Task to carry out:
Copy out the records below, putting "screen-control agent" in place of every "computer-use agent" and leaving everything else as it stands.

--- Start of Material shown ---

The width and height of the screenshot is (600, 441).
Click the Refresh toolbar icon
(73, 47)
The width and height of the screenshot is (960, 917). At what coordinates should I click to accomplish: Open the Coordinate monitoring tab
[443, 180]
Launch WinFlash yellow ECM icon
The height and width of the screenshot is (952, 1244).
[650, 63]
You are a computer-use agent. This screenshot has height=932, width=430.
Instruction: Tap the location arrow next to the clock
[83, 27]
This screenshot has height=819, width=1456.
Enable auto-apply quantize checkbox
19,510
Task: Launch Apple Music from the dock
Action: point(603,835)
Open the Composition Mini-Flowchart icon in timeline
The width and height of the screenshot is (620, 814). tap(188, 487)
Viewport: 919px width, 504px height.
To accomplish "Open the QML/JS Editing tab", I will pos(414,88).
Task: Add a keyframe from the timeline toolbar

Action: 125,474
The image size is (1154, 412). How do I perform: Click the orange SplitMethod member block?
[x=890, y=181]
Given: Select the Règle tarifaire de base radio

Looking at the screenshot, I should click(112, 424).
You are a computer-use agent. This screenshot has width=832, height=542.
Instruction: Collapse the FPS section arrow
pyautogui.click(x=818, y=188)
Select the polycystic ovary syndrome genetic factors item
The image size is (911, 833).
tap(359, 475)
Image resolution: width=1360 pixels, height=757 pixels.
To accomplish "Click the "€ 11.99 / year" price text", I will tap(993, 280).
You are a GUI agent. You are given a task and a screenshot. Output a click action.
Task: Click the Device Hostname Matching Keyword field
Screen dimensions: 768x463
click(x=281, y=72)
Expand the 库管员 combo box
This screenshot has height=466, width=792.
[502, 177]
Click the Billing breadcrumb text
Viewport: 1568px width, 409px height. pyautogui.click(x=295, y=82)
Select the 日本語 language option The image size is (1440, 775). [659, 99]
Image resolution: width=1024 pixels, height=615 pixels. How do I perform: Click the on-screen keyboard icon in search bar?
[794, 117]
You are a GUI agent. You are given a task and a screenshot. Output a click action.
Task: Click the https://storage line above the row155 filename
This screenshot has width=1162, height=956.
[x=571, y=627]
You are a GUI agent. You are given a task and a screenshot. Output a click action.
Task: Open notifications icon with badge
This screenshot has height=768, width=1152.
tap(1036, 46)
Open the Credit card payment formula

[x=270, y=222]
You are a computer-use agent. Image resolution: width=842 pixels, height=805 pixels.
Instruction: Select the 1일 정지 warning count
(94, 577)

--- End of Material shown ---

Response for this exercise:
The width and height of the screenshot is (600, 441).
Click the Refresh toolbar icon
(73, 47)
The width and height of the screenshot is (960, 917). At what coordinates should I click to accomplish: Open the Coordinate monitoring tab
[443, 180]
Launch WinFlash yellow ECM icon
The height and width of the screenshot is (952, 1244).
[650, 63]
You are a screen-control agent. This screenshot has height=932, width=430.
Instruction: Tap the location arrow next to the clock
[83, 27]
This screenshot has height=819, width=1456.
Enable auto-apply quantize checkbox
19,510
Task: Launch Apple Music from the dock
Action: point(603,835)
Open the Composition Mini-Flowchart icon in timeline
The width and height of the screenshot is (620, 814). tap(188, 487)
Viewport: 919px width, 504px height.
To accomplish "Open the QML/JS Editing tab", I will pos(414,88).
Task: Add a keyframe from the timeline toolbar

Action: 125,474
The image size is (1154, 412). How do I perform: Click the orange SplitMethod member block?
[x=890, y=181]
Given: Select the Règle tarifaire de base radio

Looking at the screenshot, I should click(112, 424).
You are a screen-control agent. This screenshot has width=832, height=542.
Instruction: Collapse the FPS section arrow
pyautogui.click(x=818, y=188)
Select the polycystic ovary syndrome genetic factors item
The image size is (911, 833).
tap(359, 475)
Image resolution: width=1360 pixels, height=757 pixels.
To accomplish "Click the "€ 11.99 / year" price text", I will tap(993, 280).
You are a GUI agent. You are given a task and a screenshot. Output a click action.
Task: Click the Device Hostname Matching Keyword field
Screen dimensions: 768x463
click(x=281, y=72)
Expand the 库管员 combo box
This screenshot has height=466, width=792.
[502, 177]
Click the Billing breadcrumb text
Viewport: 1568px width, 409px height. pyautogui.click(x=295, y=82)
Select the 日本語 language option The image size is (1440, 775). [659, 99]
Image resolution: width=1024 pixels, height=615 pixels. How do I perform: Click the on-screen keyboard icon in search bar?
[794, 117]
You are a GUI agent. You are given a task and a screenshot. Output a click action.
Task: Click the https://storage line above the row155 filename
This screenshot has width=1162, height=956.
[x=571, y=627]
You are a GUI agent. You are given a task and a screenshot. Output a click action.
Task: Open notifications icon with badge
This screenshot has height=768, width=1152.
tap(1036, 46)
Open the Credit card payment formula

[x=270, y=222]
You are a screen-control agent. Image resolution: width=842 pixels, height=805 pixels.
Instruction: Select the 1일 정지 warning count
(94, 577)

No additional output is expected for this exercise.